[What to work on]:
Revise the enzyme transition-state text from the words "All chemical transformations" through "a chemical transformation.", and put "energy barrier" in place of "activation energy".

[Source document]:
This proposal was formalized by Wolfenden and coworkers at University of North Carolina at Chapel Hill, who hypothesized that the rate increase imposed by enzymes is proportional to the affinity of the enzyme for the transition state structure relative to the Michaelis complex. Because enzymes typically increase the non-catalyzed reaction rate by factors of 10^{6}–10^{26}, and Michaelis complexes often have dissociation constants in the range of 10^{−3}–10^{−6} M, it is proposed that transition state complexes are bound with dissociation constants in the range of 10^{−14 }–10^{−23} M. As substrate progresses from the Michaelis complex to product, chemistry occurs by enzyme-induced changes in electron distribution in the substrate. Enzymes alter the electronic structure by protonation, proton abstraction, electron transfer, geometric distortion, hydrophobic partitioning, and interaction with Lewis acids and bases. Analogs that resemble the transition-state structures should therefore provide the most powerful noncovalent inhibitors known.

All chemical transformations pass through an unstable structure called the transition state, which is poised between the chemical structures of the substrates and products. The transition states for chemical reactions are proposed to have lifetimes near 10^{−13} seconds, on the order of the time of a single bond vibration. No physical or spectroscopic method is available to directly observe the structure of the transition state for enzymatic reactions, yet transition-state structure is central to understanding enzyme catalysis, since enzymes work by lowering the activation energy of a chemical transformation.

[Stored data]:
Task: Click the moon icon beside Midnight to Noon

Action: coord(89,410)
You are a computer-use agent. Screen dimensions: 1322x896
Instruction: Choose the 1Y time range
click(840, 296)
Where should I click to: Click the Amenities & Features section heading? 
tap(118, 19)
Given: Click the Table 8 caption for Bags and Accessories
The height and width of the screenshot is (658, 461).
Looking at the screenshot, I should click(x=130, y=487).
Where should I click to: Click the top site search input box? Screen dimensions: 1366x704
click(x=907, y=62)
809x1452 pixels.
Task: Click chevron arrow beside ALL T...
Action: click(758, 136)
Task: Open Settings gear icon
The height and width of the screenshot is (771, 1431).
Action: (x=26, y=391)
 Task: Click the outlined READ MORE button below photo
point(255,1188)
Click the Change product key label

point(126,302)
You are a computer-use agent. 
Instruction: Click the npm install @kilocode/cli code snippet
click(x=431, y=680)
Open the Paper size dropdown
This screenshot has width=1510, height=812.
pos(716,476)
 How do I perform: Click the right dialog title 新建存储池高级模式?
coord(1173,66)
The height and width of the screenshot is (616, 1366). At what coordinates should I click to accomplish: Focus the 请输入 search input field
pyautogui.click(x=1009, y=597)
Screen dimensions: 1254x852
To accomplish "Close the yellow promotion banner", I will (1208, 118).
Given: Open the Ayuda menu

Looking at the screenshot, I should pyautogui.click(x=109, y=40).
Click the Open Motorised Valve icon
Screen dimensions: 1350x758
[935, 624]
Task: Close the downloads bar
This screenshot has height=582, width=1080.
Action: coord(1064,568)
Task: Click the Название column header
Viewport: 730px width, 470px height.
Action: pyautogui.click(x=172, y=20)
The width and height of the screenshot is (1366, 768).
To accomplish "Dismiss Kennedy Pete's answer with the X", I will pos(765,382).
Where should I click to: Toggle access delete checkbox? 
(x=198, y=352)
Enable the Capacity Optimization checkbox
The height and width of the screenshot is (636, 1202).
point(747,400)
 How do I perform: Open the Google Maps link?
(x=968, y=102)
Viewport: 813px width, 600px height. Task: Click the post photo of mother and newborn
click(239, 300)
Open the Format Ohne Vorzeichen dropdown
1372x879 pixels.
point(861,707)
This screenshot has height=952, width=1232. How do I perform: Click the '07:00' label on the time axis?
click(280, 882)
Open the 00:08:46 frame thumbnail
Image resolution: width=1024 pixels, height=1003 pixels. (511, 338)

[Answer box]:
All chemical transformations pass through an unstable structure called the transition state, which is poised between the chemical structures of the substrates and products. The transition states for chemical reactions are proposed to have lifetimes near 10^{−13} seconds, on the order of the time of a single bond vibration. No physical or spectroscopic method is available to directly observe the structure of the transition state for enzymatic reactions, yet transition-state structure is central to understanding enzyme catalysis, since enzymes work by lowering the energy barrier of a chemical transformation.